ABOUT THIS EXERCISE: Nothing in the copy should be a picture; everything else in the listing is to be restated exactly.
BEGIN
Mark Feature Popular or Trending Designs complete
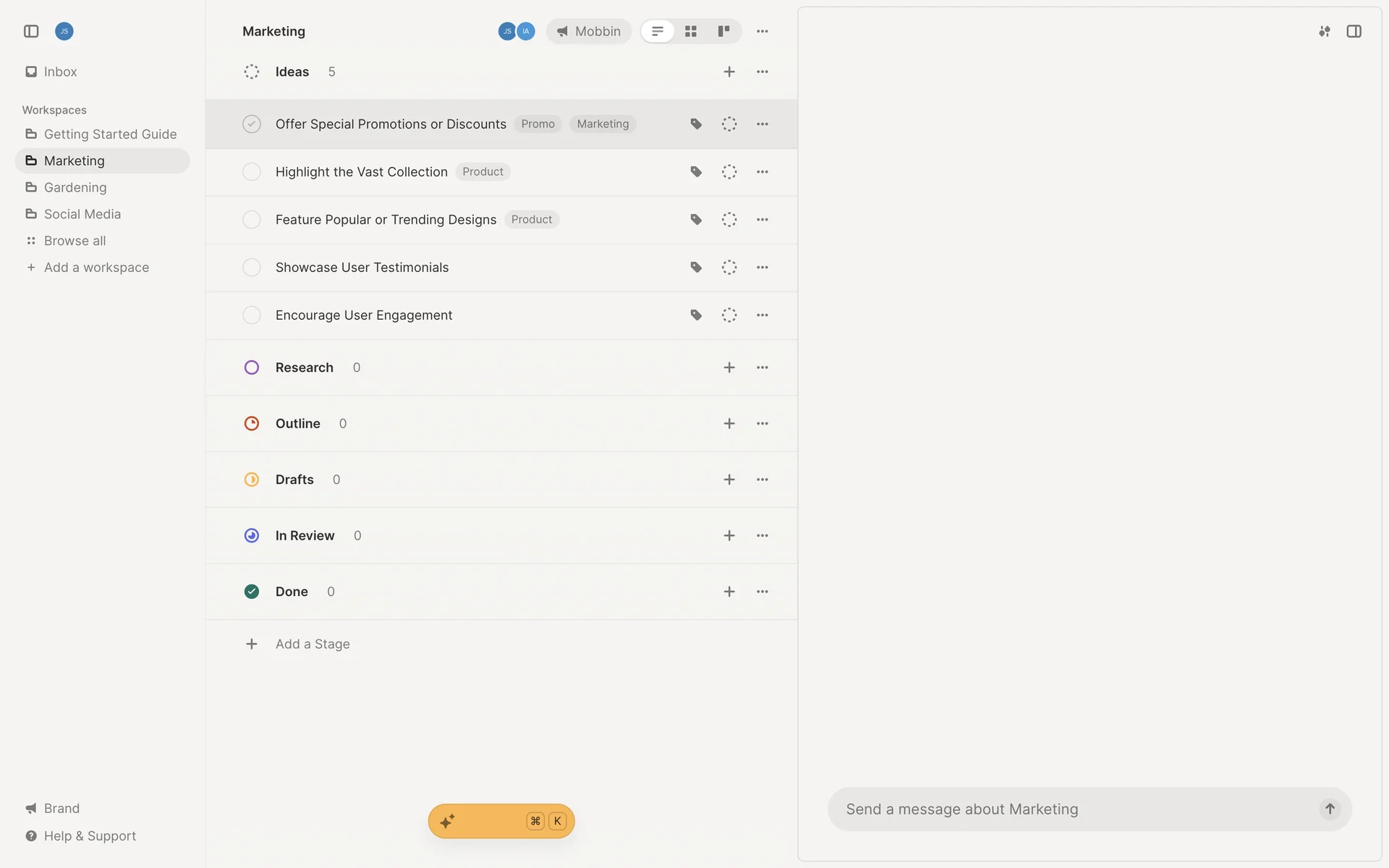 [x=252, y=220]
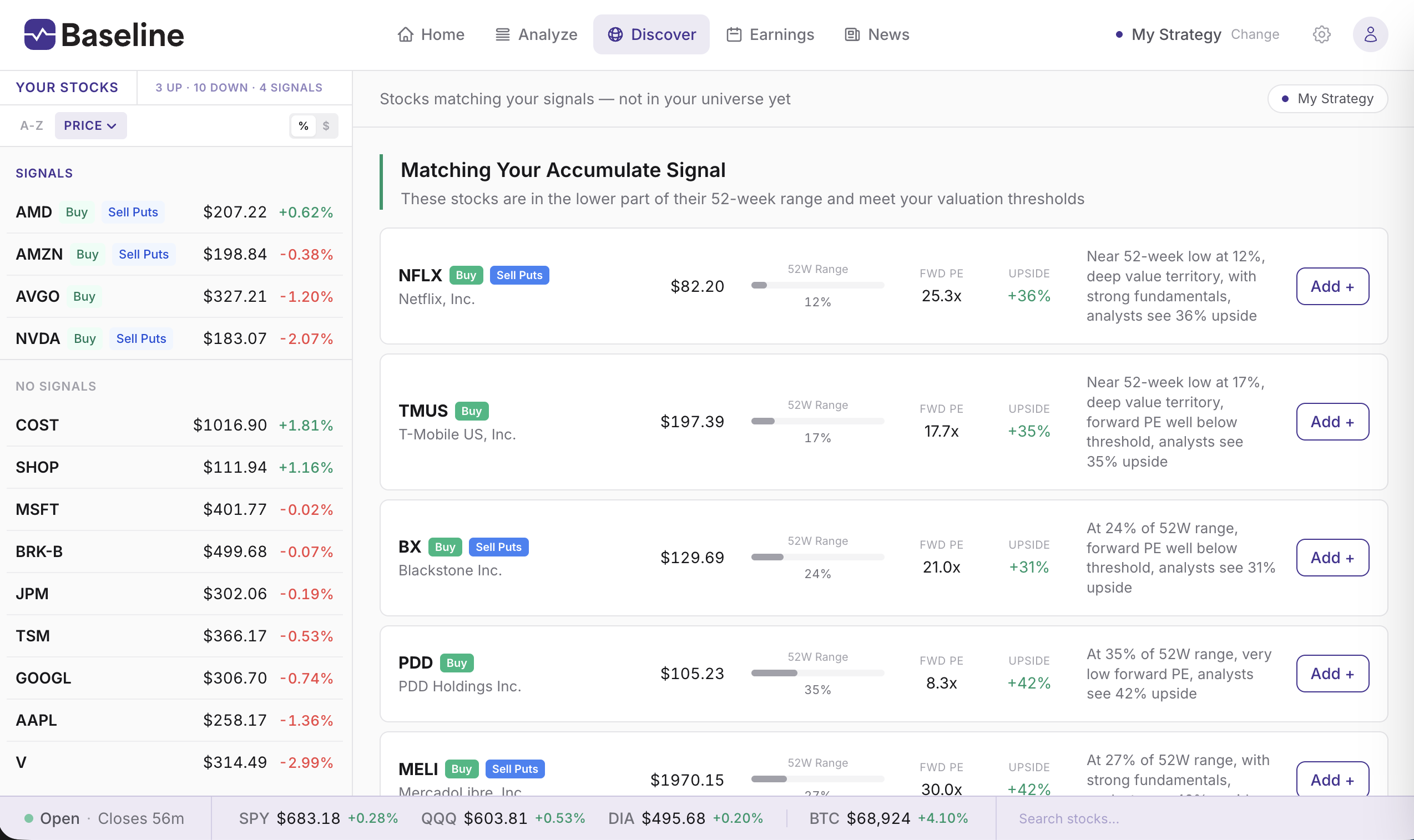This screenshot has width=1414, height=840.
Task: Select the Home navigation icon
Action: tap(405, 34)
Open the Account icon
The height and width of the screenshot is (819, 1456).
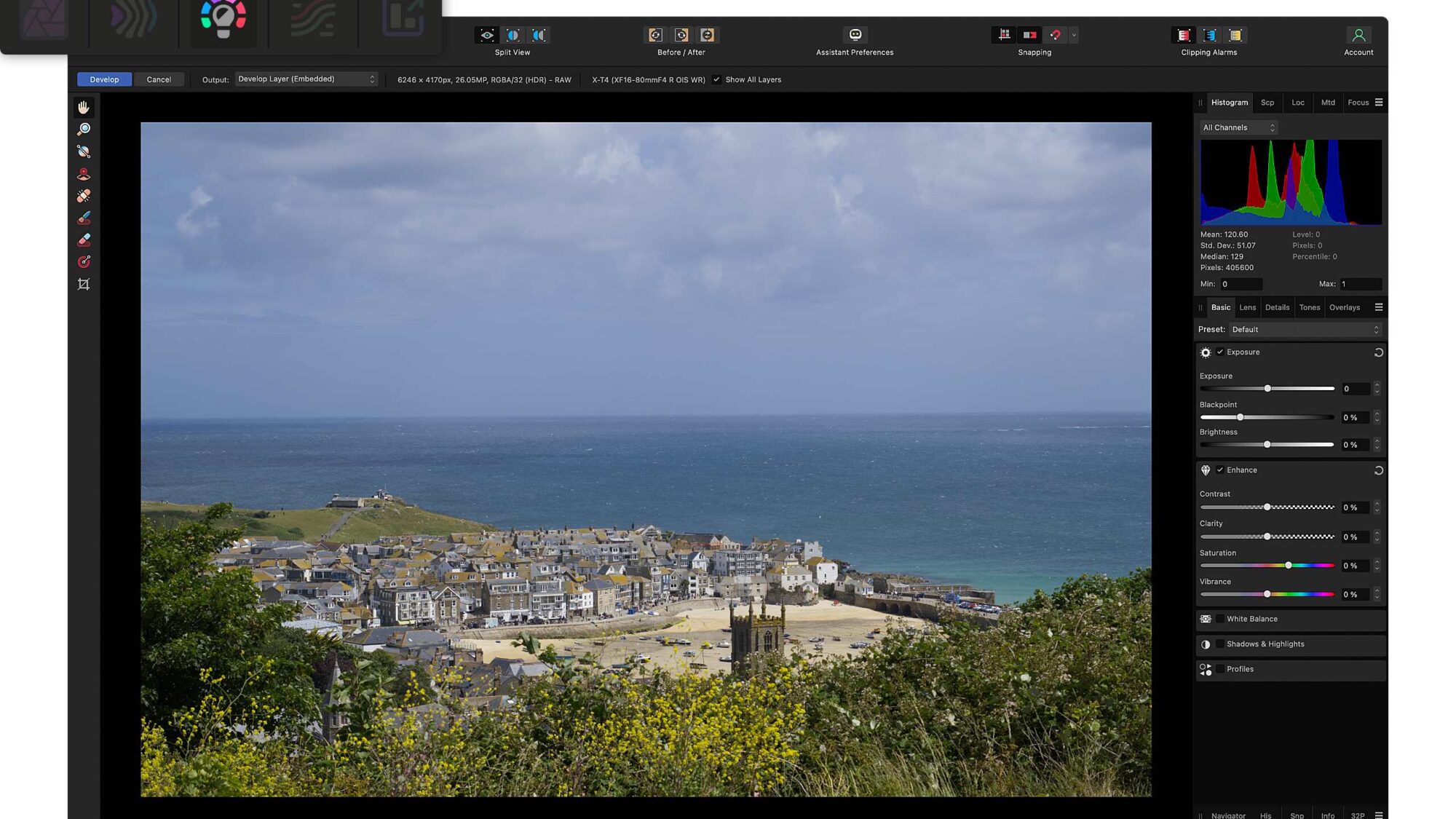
END
FINISHED EXERCISE:
Mark Feature Popular or Trending Designs complete
 [x=252, y=220]
This screenshot has width=1414, height=840.
Task: Select the Home navigation icon
Action: tap(405, 34)
Open the Account icon
The height and width of the screenshot is (819, 1456).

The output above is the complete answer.